Do you see that tent in the post below this one? Do not buy that tent. That tent is screen on all sides and it has a specially designed vent that funnels cold air directly into the crack of your ass. I feel very lucky to still have my someone special in my life. Much like the celebrated 2008 trip to Bed, Bath, and Beyond I avoided a horrible bike ride by shopping for comfort. In order to survive the 26 degree temperatures we drove into town in search of insulation. While we explored the halls of Wal-Mart the rest of the gang went for a bike ride, sort of.

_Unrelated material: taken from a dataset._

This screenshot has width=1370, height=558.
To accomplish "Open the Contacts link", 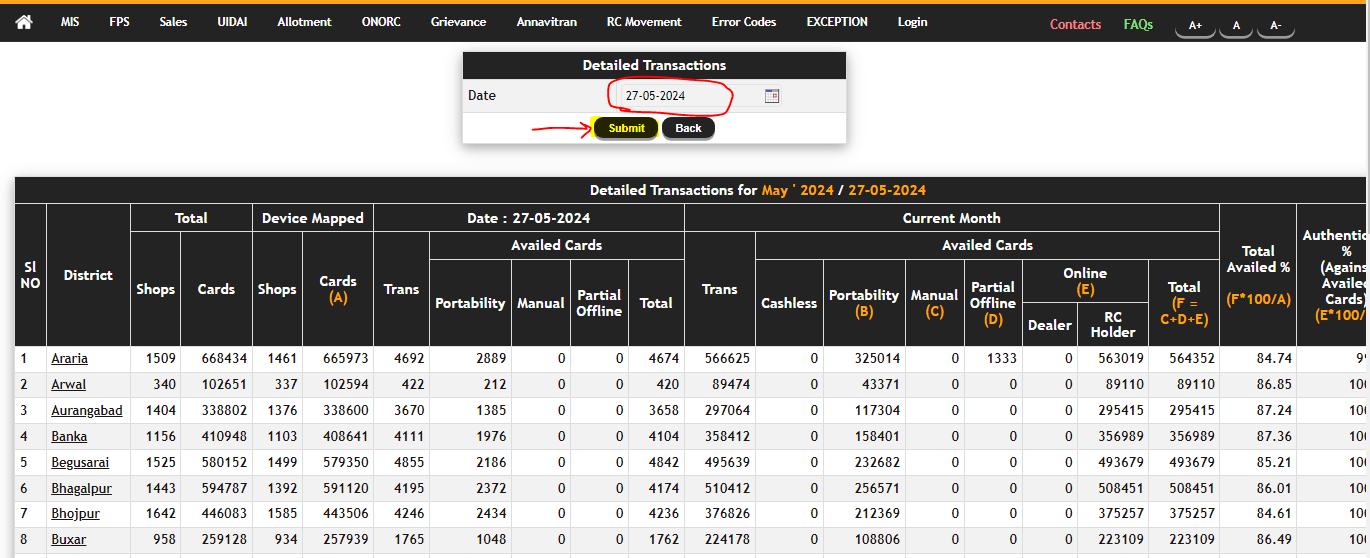I will click(1075, 25).
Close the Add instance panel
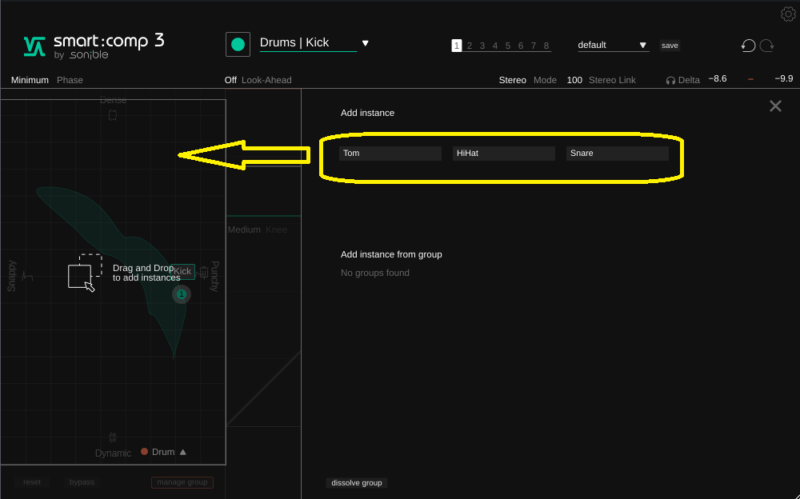Viewport: 800px width, 499px height. point(775,106)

12 miles in about 5 hours involving a lot of walking and pushing bikes, that is the report from the first ride. The day was nearing darkness when the Dogboy rode into camp alone. Riders were scattered all down the mountain he said, and a ride would probably be appreciated. Ma Ingalls and I loaded up in the truck and bumped along down the mountain road with a box of canned beers for the bonked. The first rider we came along was Tommy, and he happily got in the truck. The second rider was my friend Big Dave, riding a 1988 Trek Antelope 820, aka the lead sled. He wears running shoes and his bike has one toe clip on the left side. He wears a buck knife on his belt. He pedaled along just below walking speed, but he refused assistance. “Maybe on your way back,” he said. The next trail refugees were Pa Ingalls and Mystery– the Un-tameable Stallion. They walked side by side with their heads down, arms locked out pushing handlebars. They were a sad pair indeed. They loaded up in the truck, Mystery reclined across Tommy’s lap as he could not bend his legs without cramping. Another mile down the hill we found Panama City Thomas, gamely pedaling. I took his bike and he crawled into the bed of the truck.
On and on we drove down the hill, almost to the highway. Our very own Magnum, left for dead by the others, was cranking along in silent agony. He went into the truck without a fight. He later admitted that he heard us coming and got on the bike to make a good show of it. I suspect he was truly turning the pedals though, broken but not unbeaten.
When we got back to camp, Big Dave was at the fire enjoying some suds and preparing to go find some wood to chainsaw. We’re going to put him in the Clydesdale Hall of Fame for that performance.
The Cheaha trip produces stories big and small, and this is just one of them.
Man! You guys know how to have some FUN!
Brrr! It made a good story!
Still better than a trip to Walmart.
This puts my weekend of shlepping a kayak over the shoals of the rain-starved Suwannee and escorting Sasquatch’s crippled barge down river into proper perspective.
And makes me glad that none of the stories are mine!